それに武具についても、実際にキルケットをかけずり回ってそれらを集めたのはガンドラだ。
俺は、金を出したにすぎない。
相当な大金ではあるが……
あと、俺があっち側に混ざりに行かないのは、どちらかと言うとクラリスのためなんだぞ?

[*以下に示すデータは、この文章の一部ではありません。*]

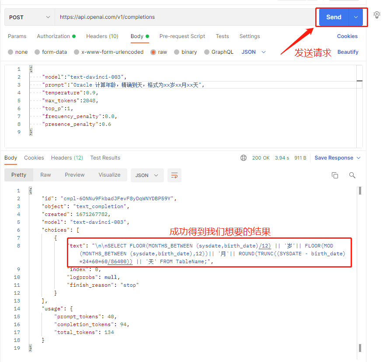This screenshot has height=362, width=383.
Task: Open the Cookies link at right
Action: pos(347,36)
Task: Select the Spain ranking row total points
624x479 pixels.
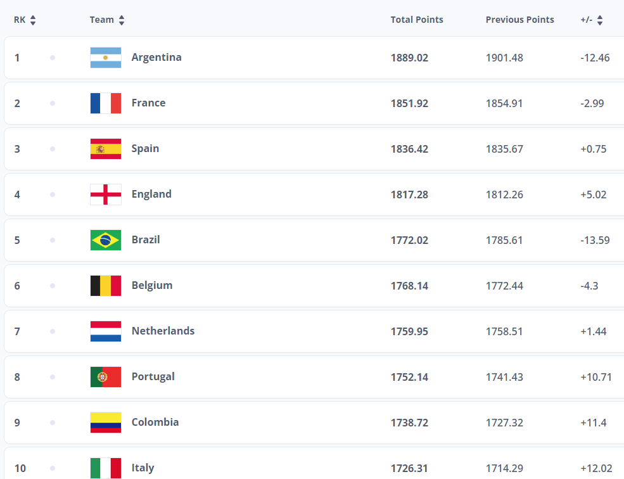Action: (409, 149)
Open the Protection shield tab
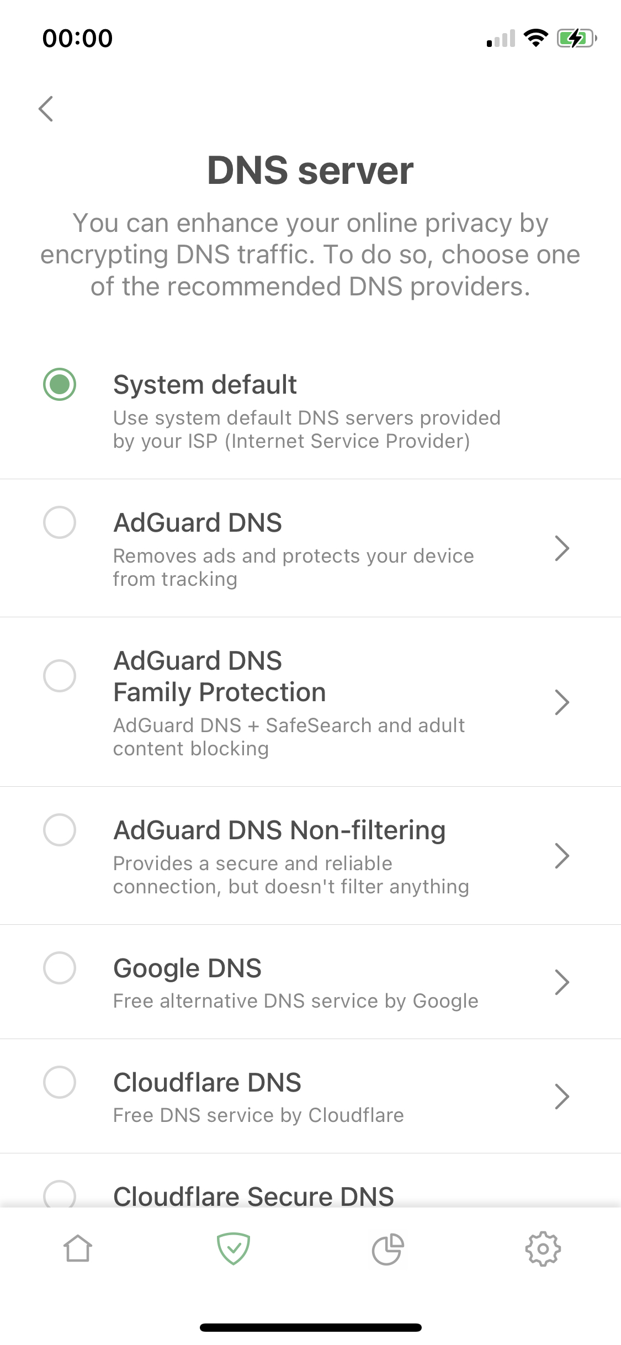The height and width of the screenshot is (1345, 621). [233, 1249]
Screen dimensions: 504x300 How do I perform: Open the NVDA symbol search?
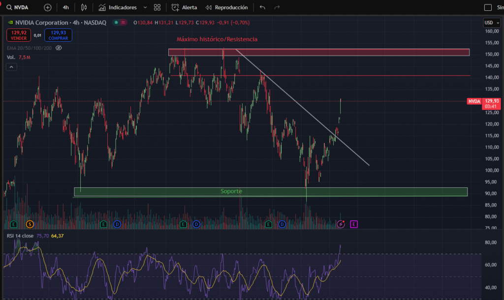17,7
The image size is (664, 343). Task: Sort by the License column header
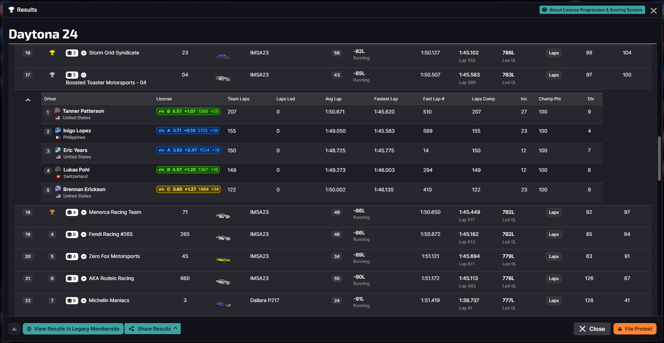pyautogui.click(x=164, y=99)
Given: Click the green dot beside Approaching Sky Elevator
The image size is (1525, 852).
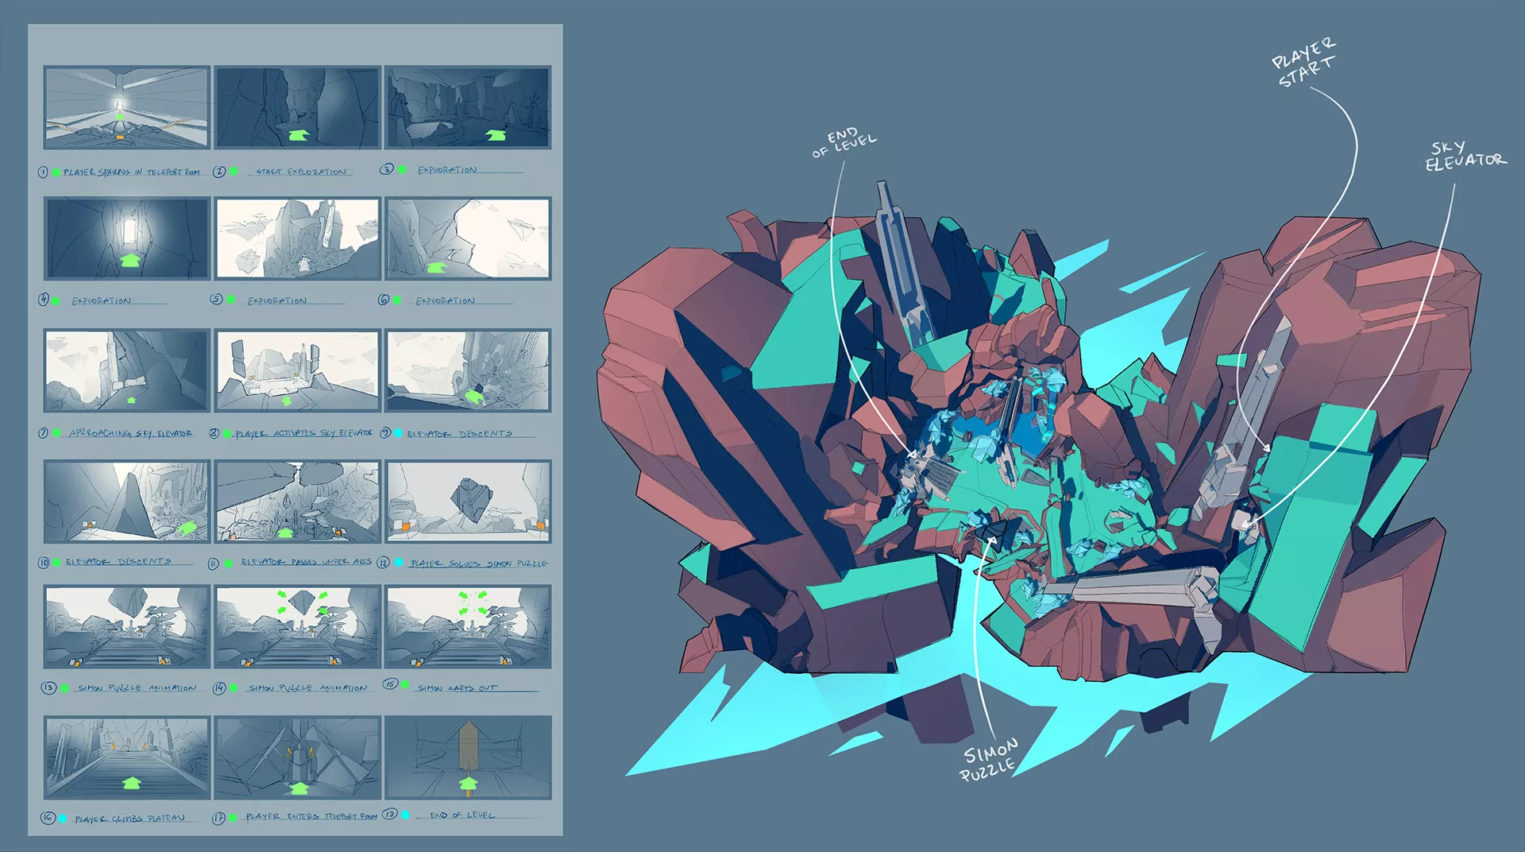Looking at the screenshot, I should point(56,433).
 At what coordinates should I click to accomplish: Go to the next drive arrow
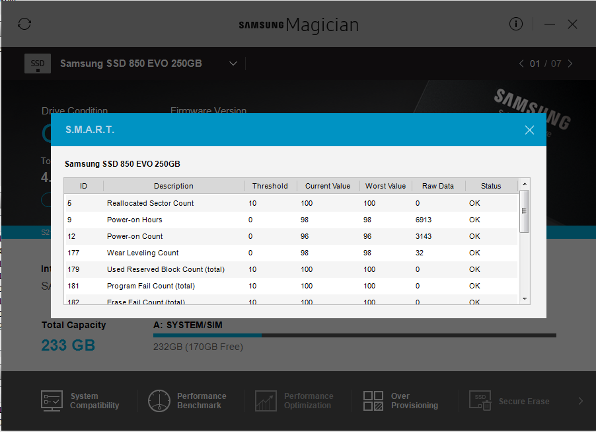[x=570, y=64]
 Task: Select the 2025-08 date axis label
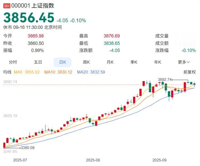[x=93, y=160]
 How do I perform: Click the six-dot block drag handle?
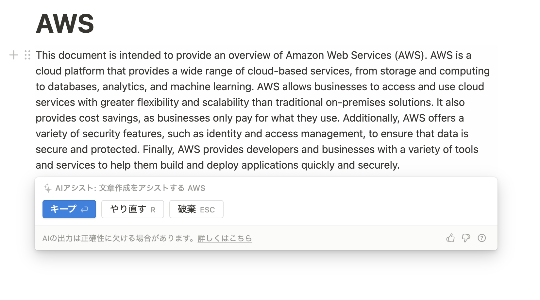tap(26, 55)
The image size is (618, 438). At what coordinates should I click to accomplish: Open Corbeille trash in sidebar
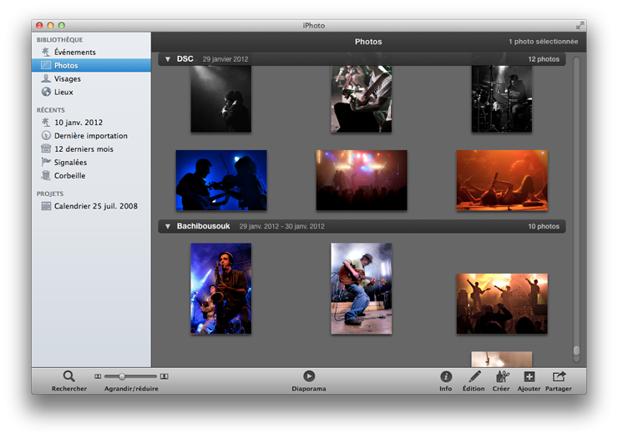tap(69, 176)
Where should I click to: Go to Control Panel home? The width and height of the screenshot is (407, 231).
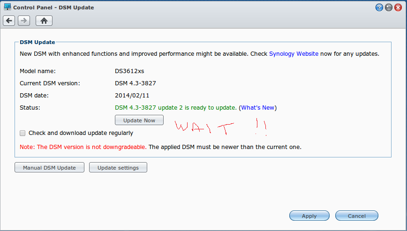pos(44,21)
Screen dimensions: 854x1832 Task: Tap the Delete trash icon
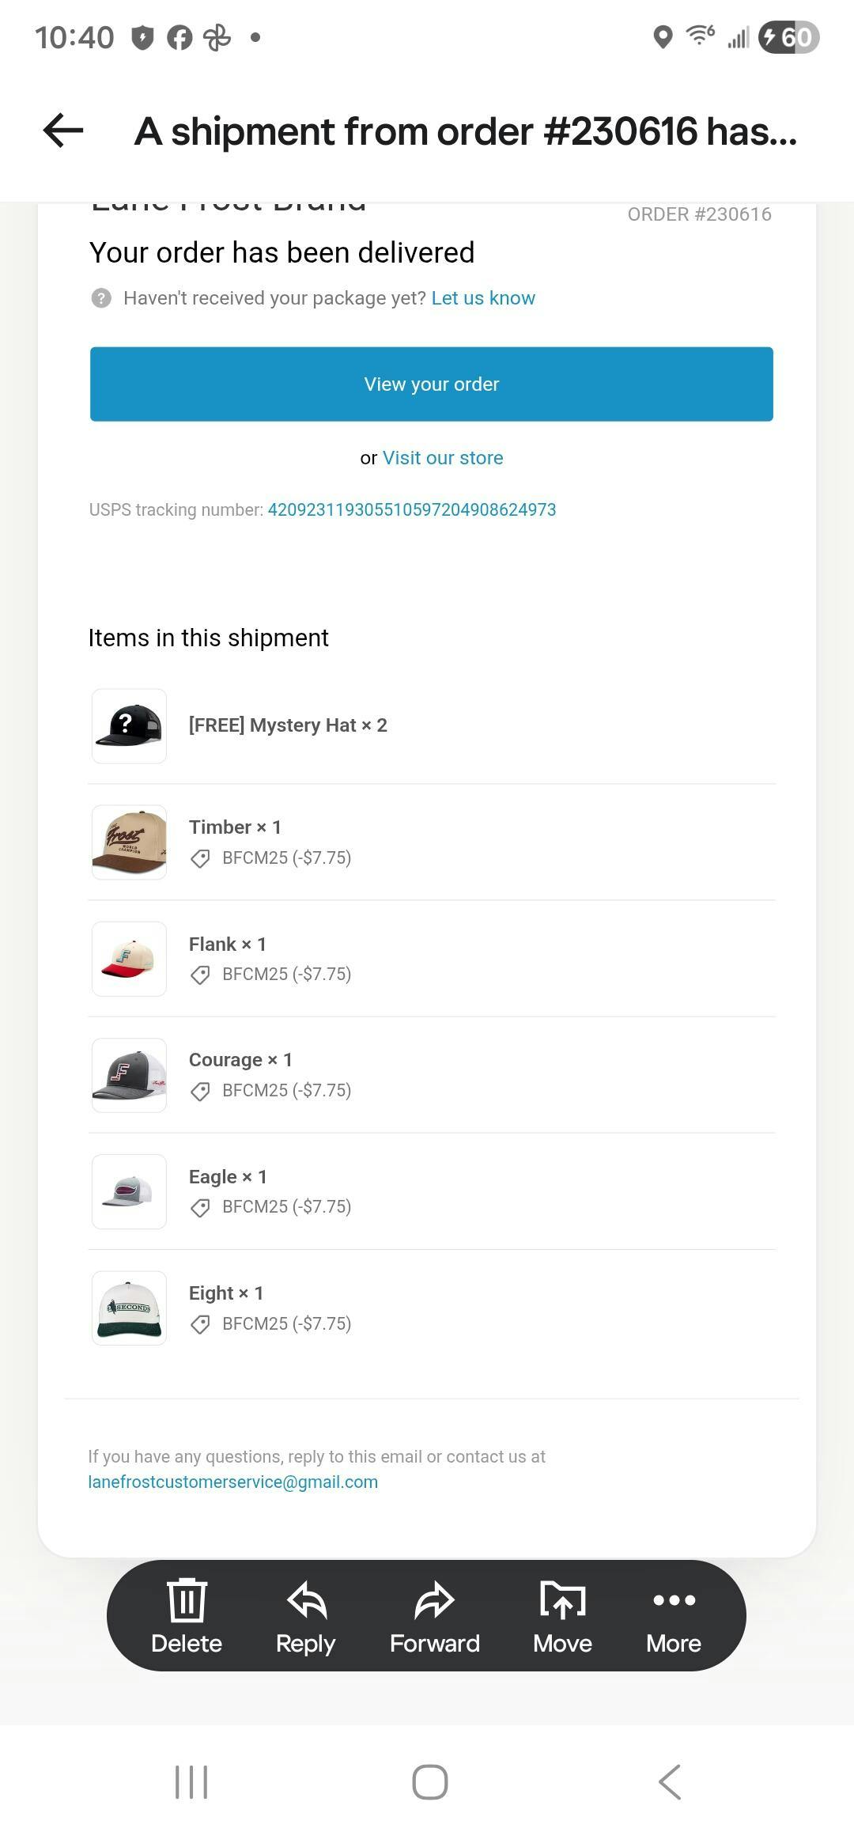pos(187,1600)

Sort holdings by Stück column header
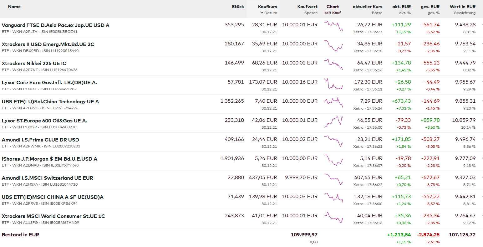238,7
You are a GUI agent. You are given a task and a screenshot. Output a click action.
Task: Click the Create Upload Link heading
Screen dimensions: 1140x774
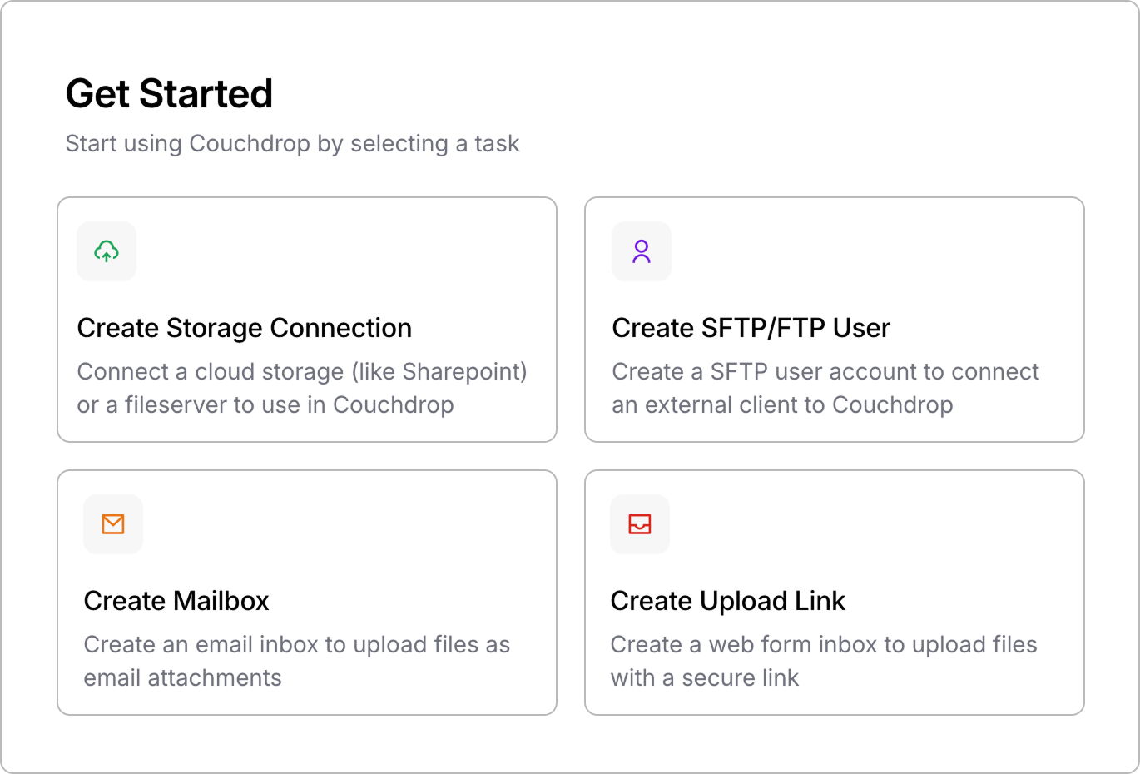tap(728, 600)
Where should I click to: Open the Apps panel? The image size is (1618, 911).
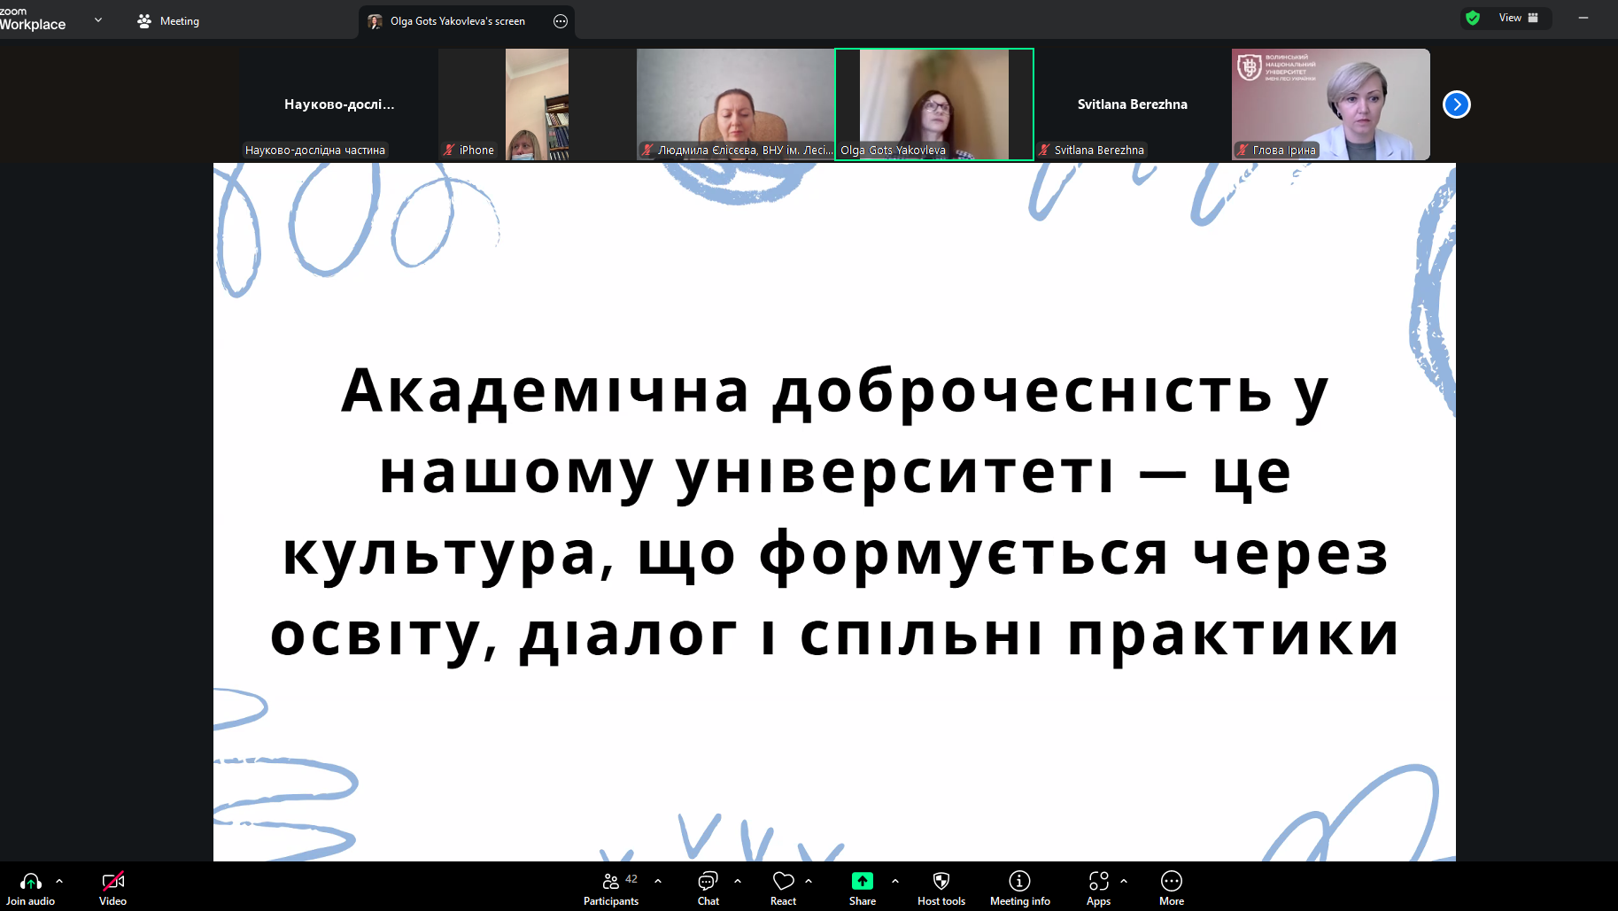(1098, 888)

凹んでるみたいだから、そんな時に1人で飲ませておくのは良くないと思ってな。
「本当に、私だけ役に立ってない」
クラリスが、ポツリとそんなことを呟いた。
「だとしても、気にするなよ。それを言ったら俺なんか、勇者パーティで15年間もずっと、いくらでも代わりがいるような仕事しかしてこなかった」
「でも、今のアルバスはもう違うだろ」
「やってることは、その時からたいして変わってない。次の冒険のためのマナの工面が、そのまま商売に置き換わった。そして、ライアン達のために次の討伐対象のモンスターに向けた装備品を見繕って買い集めてたのを、今回はそのままバージェスのためにやっただけだ」
「だとしても……」
「クラリスが毎日、剣術の稽古を欠かさないのはみんな知ってる。そうやって目的を持って必死になってなにかをやり続けてたら、死なない限りいつかは花開くさ」
「そう……かな」
「そうだ。大した目的意識もないまま、目の前のことを必死にやってただけの俺が、今は一応、それで飯が食えるようになってるんだから。それに、戦闘だけで言えば、クラリスはすでに俺の数十倍は強い」
「でも、バージェスやロロイはさらにその数十倍は強いぞ、たぶん」
「でも目の前に盗賊団とかが現れた時は、俺はキチンとクラリスの後ろに隠れるぞ」
「なんだよそれ」
「ダメか?」
「いや、私はアルバスの護衛だから、全然ダメじゃないけどさ……」
「行き道で盗賊に襲われた時。クラリスがいたからこそ、あの2人も前に出られたんだ。役に立ってないだなんてことは、絶対にないさ」
そこで、バージェスとロロイが、俺とクラリスを呼ぶ声が聞こえた。
クラリスは少し恥ずかしそうに目の辺りを拭った後、「護衛なんだから当然だろ」と呟いて、足早に駆けて行った。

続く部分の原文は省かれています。